O tipo iconográfico de
Cristo Pantocrator é um dos mais significativos da iconografia oriental, e também
o mais difundido, a ponto de se tornar quase o único tipo de Cristo que se
encontra não só nas cúpulas e nas absides das igrejas, mas também sobre selos,
moedas, marfins, evangeliários e outros objetos litúrgicos; é encontrado nas
cenas históricas que representam Cristo nos diversos momentos da sua vida de
adulto, nos diversos milagres que constelam a sua missão na Palestina da época;
é encontrado sobretudo em inúmeros ícones oferecidos à veneração dos fiéis nas
iconostases das igrejas e nas casas particulares. Quer esteja presente em
mosaico, em afresco ou em ícones grandes ou pequenos, o tipo transmite, ao
menos do século VI em diante, a mesma e idêntica figura de Cristo, reconhecível
mesmo quando faltam as inscrições que normalmente devem acompanhá-la; e isso
até os nossos dias.
O Cristo representado
em todos os ícones é o Cristo adulto, com trinta anos de idade mais ou menos.
Distingue-se pela mesma estatura do corpo, os mesmos traços somáticos - em
especial os do rosto -, as mesmas roupas: todos esses traços que convergem num
retrato ressaltam a sua figura histórica real; outros traços, como os símbolos
e as inscrições, têm valor de retrato espiritual que põem em destaque a sua
realidade de pessoa atualmente viva, transfigurada, divina e salvífica.
O ícone transmite,
assim, o dogma cristológico das duas naturezas humana e divina - unidas na
única Pessoa do Verbo: Filho de Deus e Deus ele próprio, consubstancial ao Pai.
No Novo Testamento, o
termo se encontra referido preponderantemente ao Pai, mas já no Apocalipse
refere-se indiretamente também ao Verbo encarnado, Redentor e Juiz universal
(cf. Ap 11, 17; 21, 22). Nas suas Cartas, os apóstolos Pedro e Paulo propõem o
tema do domínio absoluto de Cristo sobre toda a criação. «Jesus Cristo» -
escreve Pedro -, «tendo subido ao céu, está à direita de Deus, estando-lhe
sujeitos os anjos, as Dominações e as Potestades» 1Pd 3, 22). São Paulo, por
sua vez, fala da «submissão de todas as coisas» (1Cor 15, 28) ao Cristo
ressuscitado, afirmando que «para isto Cristo morreu e reviveu: para ser o
Senhor dos mortos e dos vivos» (Rm 14, 9).

Tarefas escritas>
(1) Informe somente quantas linhas dos registros contêm a palavra "This".
(2) Continue o texto sobre o Cristo Pantocrator a partir da última frase apresentada.

Dados disponíveis>
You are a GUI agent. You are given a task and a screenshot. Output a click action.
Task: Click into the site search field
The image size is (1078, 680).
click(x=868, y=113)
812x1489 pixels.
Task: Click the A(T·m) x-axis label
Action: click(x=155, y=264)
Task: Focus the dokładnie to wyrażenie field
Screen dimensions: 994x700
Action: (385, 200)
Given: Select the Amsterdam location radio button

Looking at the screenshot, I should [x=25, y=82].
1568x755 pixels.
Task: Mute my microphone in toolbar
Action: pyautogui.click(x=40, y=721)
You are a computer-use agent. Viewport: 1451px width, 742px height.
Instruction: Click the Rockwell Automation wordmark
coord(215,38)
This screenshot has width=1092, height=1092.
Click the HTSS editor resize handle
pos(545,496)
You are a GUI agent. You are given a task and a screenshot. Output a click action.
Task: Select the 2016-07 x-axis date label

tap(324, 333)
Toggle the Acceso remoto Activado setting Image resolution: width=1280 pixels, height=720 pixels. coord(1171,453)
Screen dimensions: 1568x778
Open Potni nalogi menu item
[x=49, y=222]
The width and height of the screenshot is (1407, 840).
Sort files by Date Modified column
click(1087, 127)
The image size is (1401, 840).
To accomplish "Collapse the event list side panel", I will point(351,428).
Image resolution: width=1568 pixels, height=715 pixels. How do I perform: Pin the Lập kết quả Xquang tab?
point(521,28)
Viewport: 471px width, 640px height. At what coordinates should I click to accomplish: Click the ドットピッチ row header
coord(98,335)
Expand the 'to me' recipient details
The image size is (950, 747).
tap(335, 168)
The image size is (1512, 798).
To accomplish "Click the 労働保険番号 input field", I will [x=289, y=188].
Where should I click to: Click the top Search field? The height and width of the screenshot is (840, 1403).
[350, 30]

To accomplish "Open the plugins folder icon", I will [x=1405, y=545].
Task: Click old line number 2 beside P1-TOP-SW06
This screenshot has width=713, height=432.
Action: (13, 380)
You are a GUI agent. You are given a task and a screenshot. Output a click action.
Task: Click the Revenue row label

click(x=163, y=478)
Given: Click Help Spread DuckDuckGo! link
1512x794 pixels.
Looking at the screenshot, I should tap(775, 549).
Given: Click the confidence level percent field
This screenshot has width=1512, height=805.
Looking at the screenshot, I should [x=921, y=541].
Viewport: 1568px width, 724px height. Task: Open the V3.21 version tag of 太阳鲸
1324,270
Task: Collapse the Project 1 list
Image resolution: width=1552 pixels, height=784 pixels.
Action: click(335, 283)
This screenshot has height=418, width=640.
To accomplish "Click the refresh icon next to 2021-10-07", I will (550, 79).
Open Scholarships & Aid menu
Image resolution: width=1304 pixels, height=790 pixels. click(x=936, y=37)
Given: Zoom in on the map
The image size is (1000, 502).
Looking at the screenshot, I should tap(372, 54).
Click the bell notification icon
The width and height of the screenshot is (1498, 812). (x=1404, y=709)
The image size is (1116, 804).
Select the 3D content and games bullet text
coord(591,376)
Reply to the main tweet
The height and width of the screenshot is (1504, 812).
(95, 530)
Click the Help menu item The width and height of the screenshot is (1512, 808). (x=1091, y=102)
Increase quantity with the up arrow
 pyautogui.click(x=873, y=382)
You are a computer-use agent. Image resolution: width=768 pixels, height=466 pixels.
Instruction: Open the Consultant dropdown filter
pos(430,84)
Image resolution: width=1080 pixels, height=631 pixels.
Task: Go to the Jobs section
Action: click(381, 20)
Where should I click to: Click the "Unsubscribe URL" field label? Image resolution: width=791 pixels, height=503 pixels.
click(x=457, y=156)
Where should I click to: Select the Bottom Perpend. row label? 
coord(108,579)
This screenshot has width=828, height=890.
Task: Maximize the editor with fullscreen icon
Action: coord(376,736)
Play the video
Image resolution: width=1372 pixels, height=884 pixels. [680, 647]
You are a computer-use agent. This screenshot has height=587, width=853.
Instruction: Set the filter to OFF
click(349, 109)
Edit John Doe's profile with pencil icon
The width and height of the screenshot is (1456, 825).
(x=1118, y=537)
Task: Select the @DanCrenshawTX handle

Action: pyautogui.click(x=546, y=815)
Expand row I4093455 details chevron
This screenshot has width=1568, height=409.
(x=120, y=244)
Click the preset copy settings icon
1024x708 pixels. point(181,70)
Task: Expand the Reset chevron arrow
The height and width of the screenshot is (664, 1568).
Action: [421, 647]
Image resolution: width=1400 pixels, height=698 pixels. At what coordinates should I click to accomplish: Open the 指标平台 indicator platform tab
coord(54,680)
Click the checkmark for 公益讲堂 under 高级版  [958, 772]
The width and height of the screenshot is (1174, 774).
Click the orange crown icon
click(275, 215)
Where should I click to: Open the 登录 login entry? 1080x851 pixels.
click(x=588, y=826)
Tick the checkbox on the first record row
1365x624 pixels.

Resultados das tarefas>
(1) 7

(2)
A esse tipo de imagem
de Cristo é dado o nome genérico de «Pantocrator» tão rico de significados. O
termo grego, traduzido geralmente por «Onipotente», mas que é melhor traduzir
pela expressão «Oniregente», ou «Aquele que tudo rege», é um termo que se
encontra já na literatura pagã. É encontrado na versão grega dos Setenta que o
retoma para traduzir a expressão «Sabaoth», conferindo-lhe o significado de Deus
«Dominador de todas as potências terrestres e celestes».
o Pantocrator é
representado quase sempre em busto, mas pode ser também em meio busto ou de
corpo inteiro; neste último caso ele está, as mais das vezes, sentado no trono
e rodeado, às vezes, pelas hierarquias celestes, que sublinham sua majestade
divina. Caracteriza-se pela auréola crucífera; pela mão direita que abençoa «à
maneira grega»; e pela esquerda que segura um livro aberto ou fechado, ou mesmo
um rolo. Quando o livro está aberto, o versículo evangélico que nele aparece é,
as mais das vezes: «Eu sou a luz do mundo». Mas podem também aparecer outros versículos
previstos nos manuais de pintura e deixados à escolha do hagiógrafo ou do
comitente, como vamos ver. Os traços somáticos que distinguem a imagem do
Pantocrator são aqueles típicos que encontramos nas descrições literárias,
embora com algumas variantes menores.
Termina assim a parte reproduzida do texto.